By Kate Fintel
To be able to live the American dream: that is the opportunity of a lifetime for many around the world. But as the COVID-19 global pandemic intensified, that opportunity became even more of a fantasy than an attainable goal. The number of refugees, asylees, and temporary workers allowed into the country was slashed for a plethora of reasons, including but not limited to the closure of borders and, even upon borders’ re-opening, the closure of U.S. Citizenship and Immigration Services (USCIS) field offices and Department of State (DOS) consulates. Not only that, the renewal rate for non-permanent immigrant and nonimmigrant (temporary) visas issued to individuals already in this country also declined significantly.

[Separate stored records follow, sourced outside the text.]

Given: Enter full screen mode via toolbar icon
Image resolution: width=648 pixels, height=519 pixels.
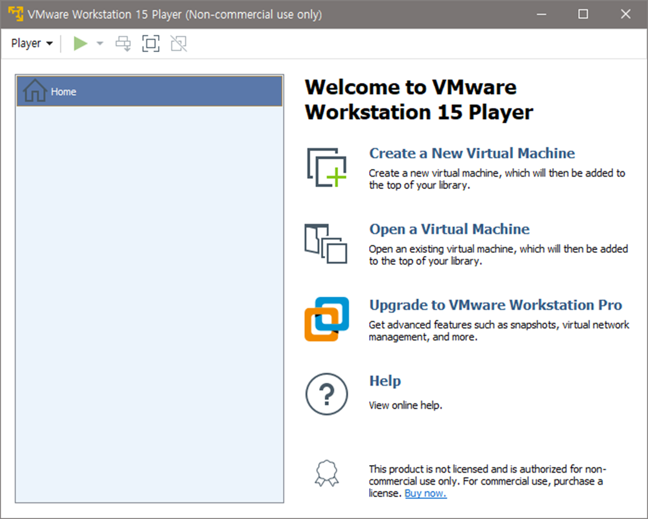Looking at the screenshot, I should tap(151, 43).
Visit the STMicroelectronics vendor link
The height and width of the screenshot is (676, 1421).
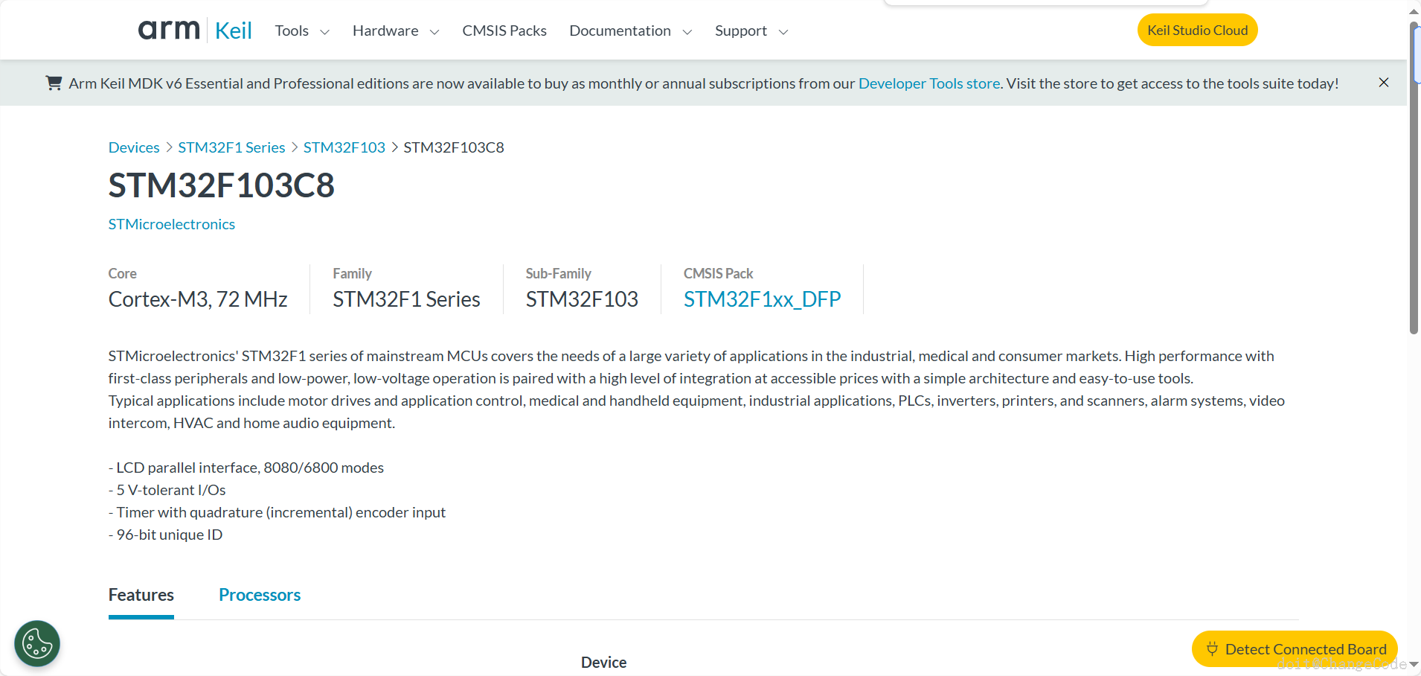tap(171, 224)
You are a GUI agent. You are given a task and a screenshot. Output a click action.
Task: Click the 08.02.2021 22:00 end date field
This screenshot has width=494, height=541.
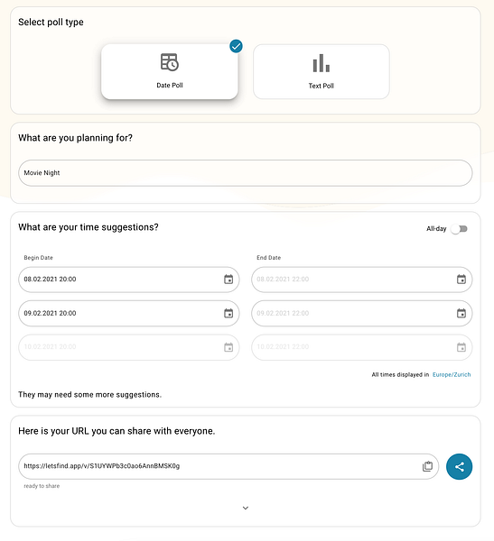click(x=361, y=280)
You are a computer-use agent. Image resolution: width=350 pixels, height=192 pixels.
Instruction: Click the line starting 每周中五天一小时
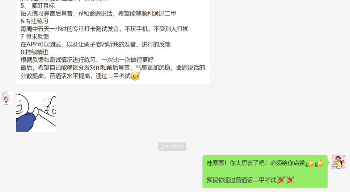tap(105, 29)
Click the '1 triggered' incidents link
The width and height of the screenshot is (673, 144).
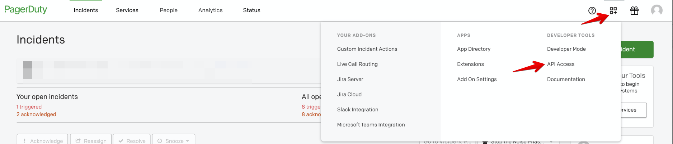tap(29, 107)
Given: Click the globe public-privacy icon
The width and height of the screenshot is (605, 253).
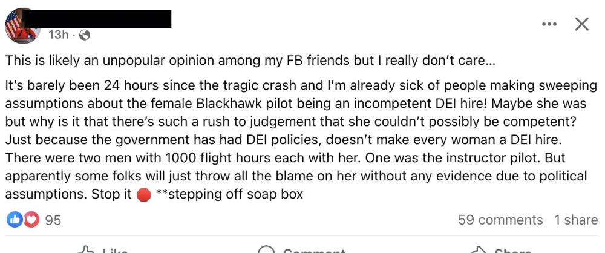Looking at the screenshot, I should click(x=85, y=35).
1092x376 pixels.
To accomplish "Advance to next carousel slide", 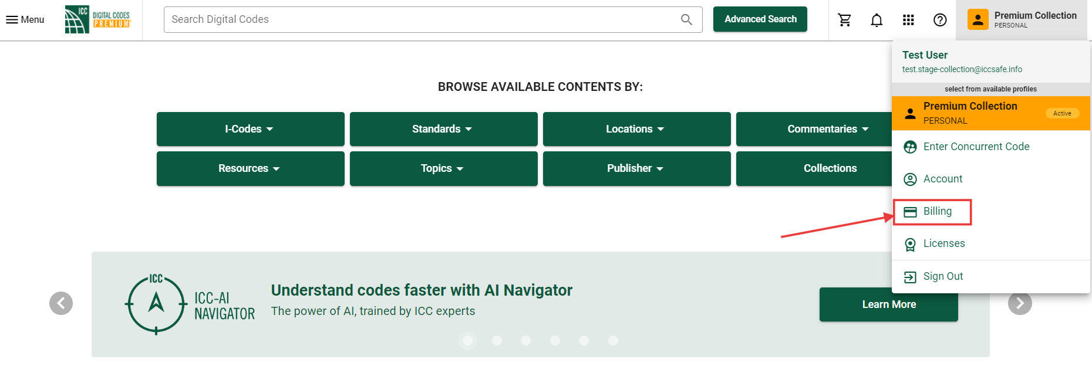I will (x=1020, y=303).
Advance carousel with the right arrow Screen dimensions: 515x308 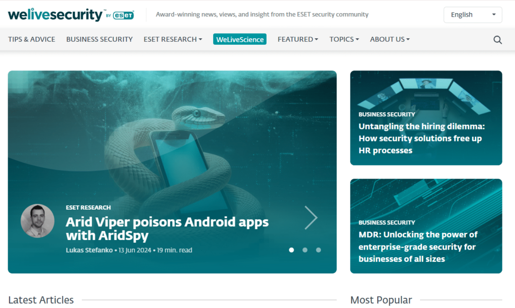[311, 218]
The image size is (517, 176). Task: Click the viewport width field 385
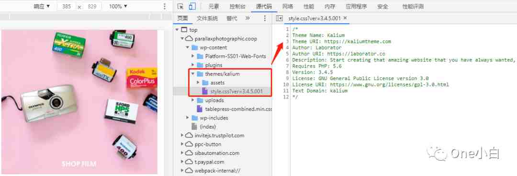(x=67, y=6)
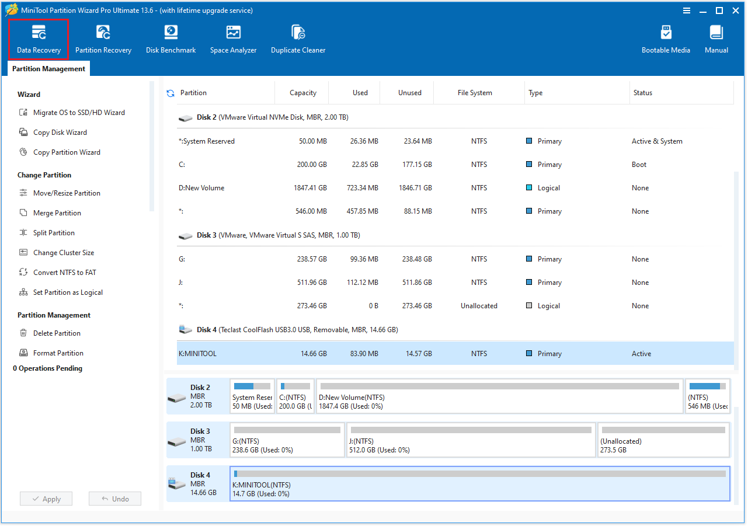Viewport: 748px width, 526px height.
Task: Open Disk Benchmark
Action: [x=171, y=39]
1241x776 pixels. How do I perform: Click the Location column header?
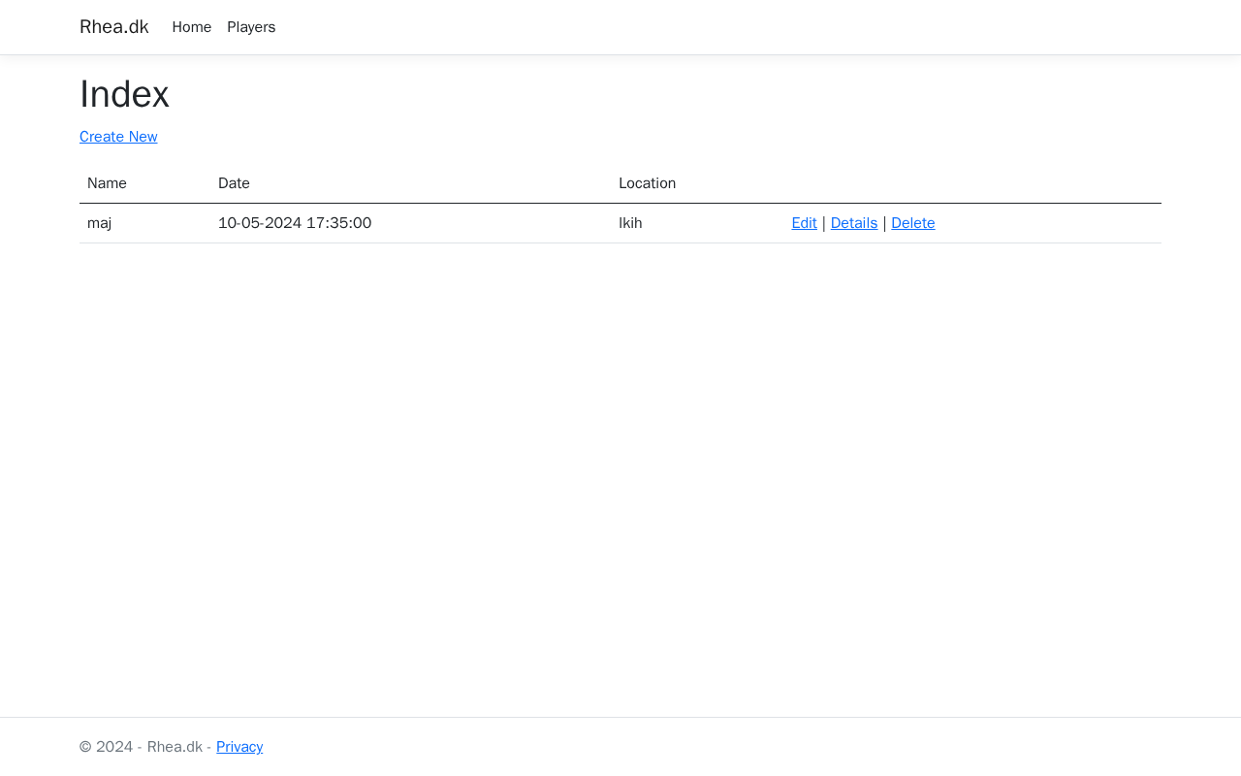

Side effects of dwindling visa approvals are troublesome and significant. First, as regular migration pathways to the United States closed during the pandemic, irregular migration pathways have opened; this, in turn, increases risk for migrant smuggling and labor trafficking. Labor traffickers have been placed in a unique position of power to prey on those willing to do anything – given financial or physical insecurity – to get to the United States.
But labor traffickers have not just preyed on those overseas. Another side effect: as fewer people have been able to obtain visa renewals, more have joined the undocumented category. Undocumented immigrants – who often are already desperate to keep or accept any jobs and are reticent to self-advocate out of fear of immediate deportation – are especially vulnerable to labor trafficking and exploitation during the pandemic.
There is a third side effect: those with current visas have done all they can to hold onto them. This is especially true for those holding temporary work visas. The largest of the temporary work visa programs are (1) H-2A, which brings foreign workers into the United States to work in agriculture, and (2) H-2B, which brings in foreign workers temporarily for other manual labor jobs, such as food processing, cleaning, construction, and landscaping. Though these visas are traditionally tied to the specific employer whose name is on their particular paperwork, this rule has been suspended during the pandemic. Instead, workers holding these visas have been able to stay in the United States so long as they take on new, short-term positions with new employers in the same field. While this sounds like a positive change, the effect has actually been the empowerment of unscrupulous employers and traffickers who take advantage of temporary workers’ desperation to find any work in order to secure their survival and remain lawfully in the United States.
But the pandemic’s effect on migration and labor trafficking does not end in the here and now. Experts predict that when the pandemic ends, there will be a “huge increase in migration and exploitation at an international level of people going from poor countries to rich countries, as the poor need money and the rich need a cheap work force to restart their businesses.” As the pandemic exacerbates financial stressors and desperation, more people in its aftermath will be forced to move for employment purposes, and migrant workers are likely to experience increased vulnerability to forced labor.